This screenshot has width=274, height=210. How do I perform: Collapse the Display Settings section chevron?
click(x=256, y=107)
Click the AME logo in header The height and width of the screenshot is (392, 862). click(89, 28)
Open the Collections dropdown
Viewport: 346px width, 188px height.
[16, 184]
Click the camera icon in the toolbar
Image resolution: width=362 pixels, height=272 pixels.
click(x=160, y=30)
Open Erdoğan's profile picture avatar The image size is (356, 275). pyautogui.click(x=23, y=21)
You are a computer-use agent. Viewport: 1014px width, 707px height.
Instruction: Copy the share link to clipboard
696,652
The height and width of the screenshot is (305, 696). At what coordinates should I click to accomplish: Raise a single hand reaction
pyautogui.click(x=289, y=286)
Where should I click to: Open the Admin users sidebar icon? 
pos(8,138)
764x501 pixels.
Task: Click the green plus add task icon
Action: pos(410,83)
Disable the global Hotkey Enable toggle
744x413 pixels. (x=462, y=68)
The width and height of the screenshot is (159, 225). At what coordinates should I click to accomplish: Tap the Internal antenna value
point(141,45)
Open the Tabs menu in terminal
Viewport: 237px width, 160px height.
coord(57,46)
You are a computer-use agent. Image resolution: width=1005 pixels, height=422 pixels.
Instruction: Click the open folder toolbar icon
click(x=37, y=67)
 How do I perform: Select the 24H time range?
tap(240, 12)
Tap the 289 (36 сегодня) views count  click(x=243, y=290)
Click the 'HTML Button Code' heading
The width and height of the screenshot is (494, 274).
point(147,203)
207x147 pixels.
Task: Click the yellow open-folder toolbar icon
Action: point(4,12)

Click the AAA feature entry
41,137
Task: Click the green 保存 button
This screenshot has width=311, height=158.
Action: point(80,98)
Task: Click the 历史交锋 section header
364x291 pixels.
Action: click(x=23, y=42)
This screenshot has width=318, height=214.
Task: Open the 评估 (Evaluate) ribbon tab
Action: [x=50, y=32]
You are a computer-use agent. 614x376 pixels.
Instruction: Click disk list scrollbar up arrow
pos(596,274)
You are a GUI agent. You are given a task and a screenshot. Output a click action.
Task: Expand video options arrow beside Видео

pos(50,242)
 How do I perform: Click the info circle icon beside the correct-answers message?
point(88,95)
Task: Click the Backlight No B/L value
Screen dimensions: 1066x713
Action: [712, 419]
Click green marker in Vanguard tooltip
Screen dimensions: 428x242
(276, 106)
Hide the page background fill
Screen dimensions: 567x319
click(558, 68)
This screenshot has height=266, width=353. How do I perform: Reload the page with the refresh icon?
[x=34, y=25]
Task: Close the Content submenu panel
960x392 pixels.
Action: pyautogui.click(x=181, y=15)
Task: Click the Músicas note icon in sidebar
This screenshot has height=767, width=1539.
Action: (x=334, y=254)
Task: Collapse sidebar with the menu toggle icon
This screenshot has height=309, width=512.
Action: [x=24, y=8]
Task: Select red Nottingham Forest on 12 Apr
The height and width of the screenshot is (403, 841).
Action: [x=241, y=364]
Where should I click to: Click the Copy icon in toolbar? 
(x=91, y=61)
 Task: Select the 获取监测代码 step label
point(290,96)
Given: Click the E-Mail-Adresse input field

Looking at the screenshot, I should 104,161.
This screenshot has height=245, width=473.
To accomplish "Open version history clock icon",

┄┄┄┄┄┄┄┄┄┄

In which lines of the records does the word "computer" appear? Copy each of them.

### SOLUTION
You are a computer-use agent. Viewport: 1014px width, 707px height.
You are a computer-use agent. Image resolution: width=1005 pixels, height=422 pixels.
You are a computer-use agent. 614x376 pixels.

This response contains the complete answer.